Document ID = a unique catalog number assigned to each document
Country = the country (or region in some cases) of the national policy
Document Type = to provide some indication of the nature of the document. Some of the document types are: Resolution, Law, Sessional Paper, Position Paper, Report, Strategy, Agenda, Statement, Declaration, Manual, National Plan.
Statement Type = taken from the text of the national HIV/AIDS policy document. Some of the statement types are: Issues, Rights, Position, Goals, Actions, Items.
Heading = taken from the text of the national HIV/AIDS policy document.
Statement Text = taken verbatim from the text of the national HIV/AIDS policy document. However, in many cases only portions of a section were included.
Topics = 34 terms used to categorize the statements. Topics include: Blood supply, Counseling, Education, Human Rights, Notification, Privacy, Research, Testing. The full list of topics is available on the search form as a drop down list.

Searching the Database

Two search forms are available to use. One is a Topic Search that allows selection from the 34 topics with the option of combining a Country selection (or just searching for a Country selection). The second form is Full Text Search which finds words or phrases in the policy statement text.

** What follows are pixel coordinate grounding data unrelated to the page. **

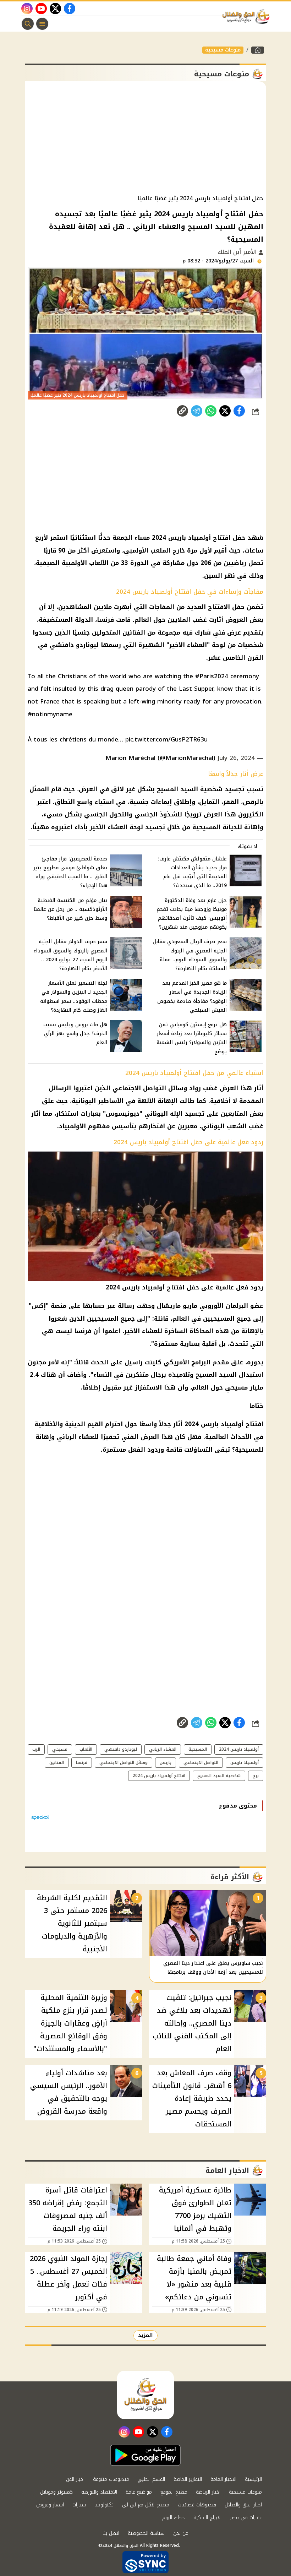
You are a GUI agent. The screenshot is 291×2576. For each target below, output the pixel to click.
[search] (27, 23)
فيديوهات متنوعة (111, 2479)
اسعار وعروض (50, 2505)
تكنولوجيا (104, 2505)
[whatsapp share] (210, 411)
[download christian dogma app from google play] (145, 2455)
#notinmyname (50, 714)
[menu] (42, 23)
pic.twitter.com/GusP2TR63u (166, 739)
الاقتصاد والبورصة (99, 2492)
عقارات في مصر (246, 2517)
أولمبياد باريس (244, 1762)
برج (256, 1775)
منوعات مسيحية (223, 50)
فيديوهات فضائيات (197, 2505)
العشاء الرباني (162, 1749)
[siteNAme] (248, 17)
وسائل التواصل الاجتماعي (123, 1762)
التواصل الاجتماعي (200, 1762)
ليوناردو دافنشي (120, 1749)
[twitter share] (225, 411)
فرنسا (81, 1762)
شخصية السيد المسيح (219, 1775)
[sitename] (145, 2395)
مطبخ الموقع (173, 2492)
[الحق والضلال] (257, 50)
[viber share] (196, 411)
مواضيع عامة (139, 2492)
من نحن (180, 2533)
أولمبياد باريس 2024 (239, 1749)
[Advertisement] (145, 138)
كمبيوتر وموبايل (56, 2492)
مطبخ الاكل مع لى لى (145, 2505)
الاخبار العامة (223, 2479)
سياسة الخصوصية (146, 2533)
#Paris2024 (211, 676)
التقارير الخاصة (188, 2479)
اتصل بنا (111, 2533)
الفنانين (56, 1762)
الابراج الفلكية (207, 2517)
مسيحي (59, 1749)
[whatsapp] (182, 411)
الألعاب (85, 1749)
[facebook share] (239, 411)
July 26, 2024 (236, 757)
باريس (165, 1762)
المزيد (145, 2335)
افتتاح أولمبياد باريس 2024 (159, 1775)
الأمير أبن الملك (238, 251)
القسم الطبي (151, 2479)
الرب (36, 1749)
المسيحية (197, 1749)
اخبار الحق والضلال (243, 2505)
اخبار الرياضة (208, 2492)
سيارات (79, 2505)
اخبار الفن (75, 2479)
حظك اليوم (173, 2517)
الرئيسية (253, 2479)
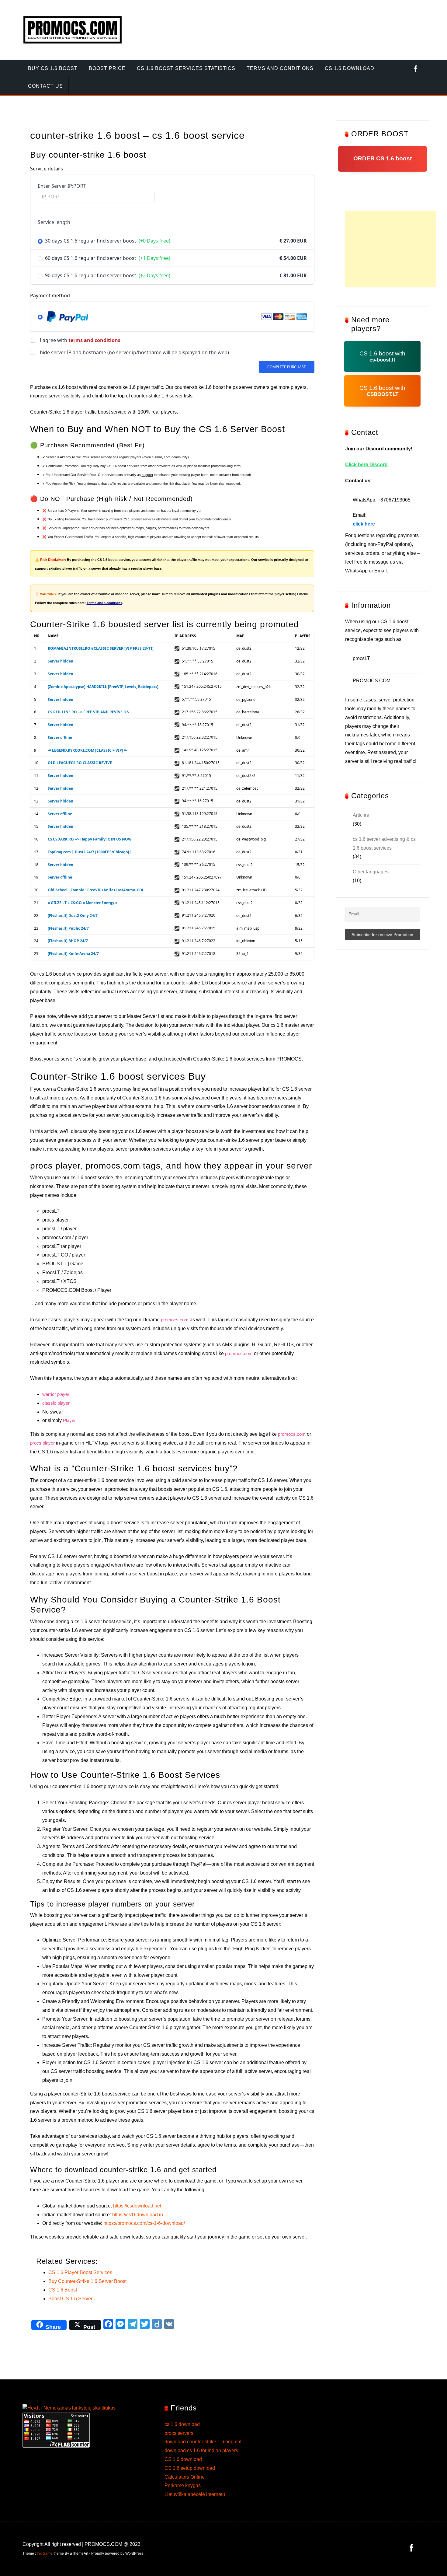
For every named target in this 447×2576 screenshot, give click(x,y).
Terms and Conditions (104, 603)
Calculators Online (185, 2477)
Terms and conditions (280, 68)
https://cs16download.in (137, 2214)
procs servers (179, 2433)
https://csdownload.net (137, 2205)
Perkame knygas (183, 2485)
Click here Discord (366, 464)
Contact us (45, 86)
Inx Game (45, 2553)
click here (364, 523)
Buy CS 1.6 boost (53, 68)
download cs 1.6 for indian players (201, 2450)
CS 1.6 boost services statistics (186, 68)
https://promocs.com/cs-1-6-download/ (144, 2223)
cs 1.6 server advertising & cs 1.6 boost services (384, 844)
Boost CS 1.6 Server (70, 2298)
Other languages (371, 871)
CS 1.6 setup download (190, 2468)
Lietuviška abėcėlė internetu (195, 2494)
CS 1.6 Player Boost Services (80, 2272)
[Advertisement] (390, 249)
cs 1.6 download (349, 68)
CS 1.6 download (183, 2459)
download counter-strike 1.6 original (203, 2441)
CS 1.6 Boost (62, 2289)
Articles (361, 815)
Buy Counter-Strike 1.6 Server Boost (87, 2281)
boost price (107, 68)
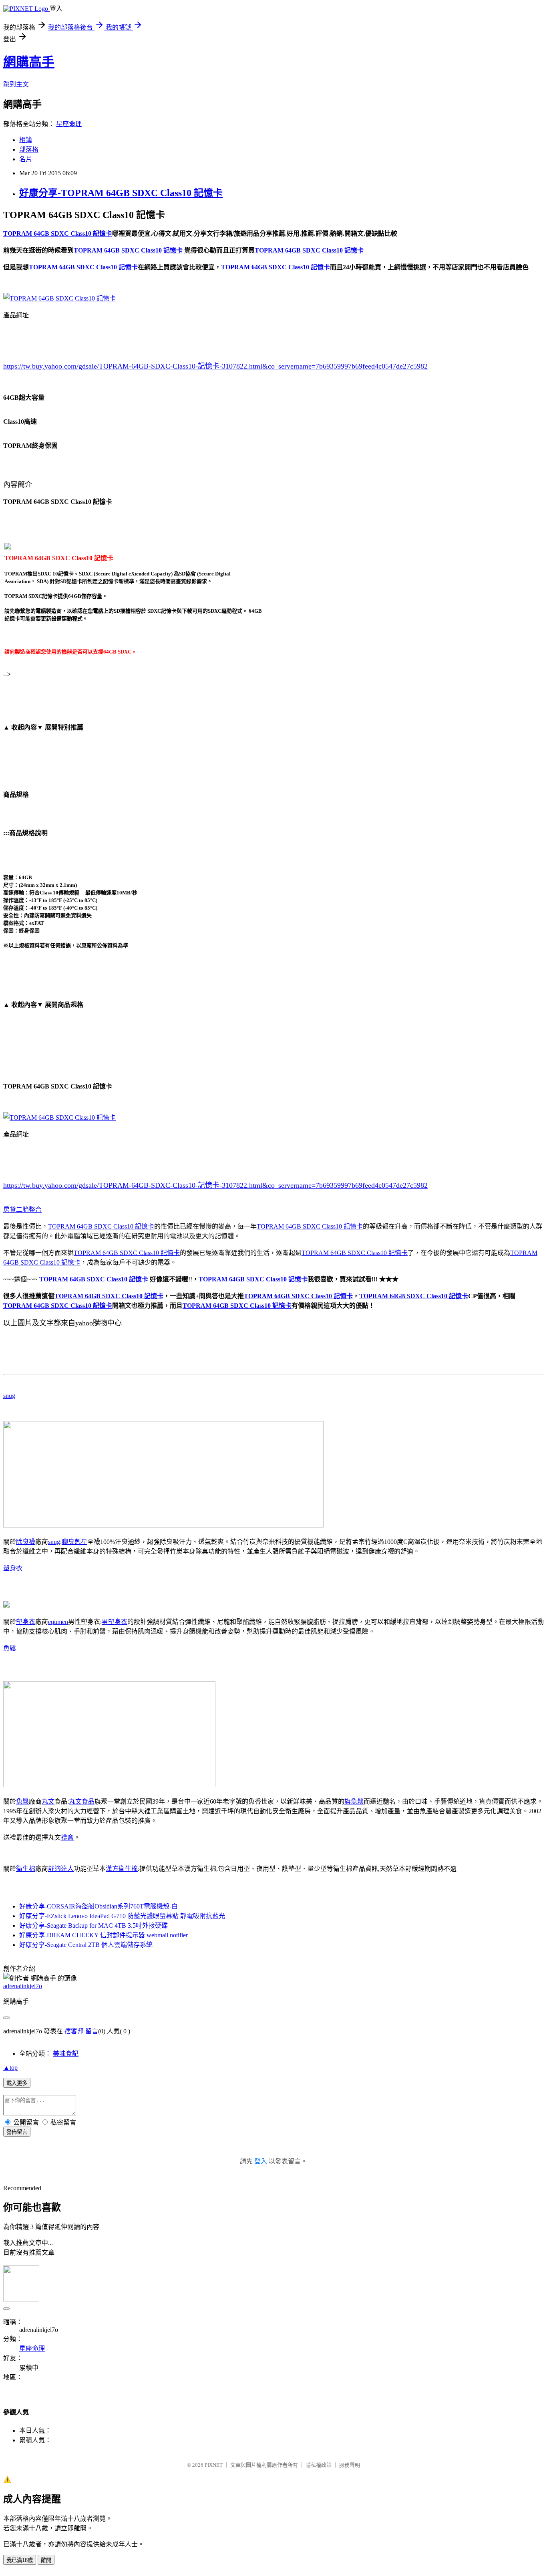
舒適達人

The statement text reproduced in the Policy Compendium is taken verbatim from the source document. In many cases, however, only portions of a section are included, which can usually be identified by the fact that they end with either “…” or “(continues)”. The statement text is in the original language. This is important to keep in mind when searching the statement text. If you want to find all references to women, you would have to search using the word for women in that language (for example, femme or mujer). Searching for the Topic “Women” will retrieve all major entries (in every language) dealing with women.

The form used to view the Statement Text is linked to the bibliography entry for the source document, allowing the full citation to be viewed while reading the statement text. A Bibliography of the 92 source document citations is also available.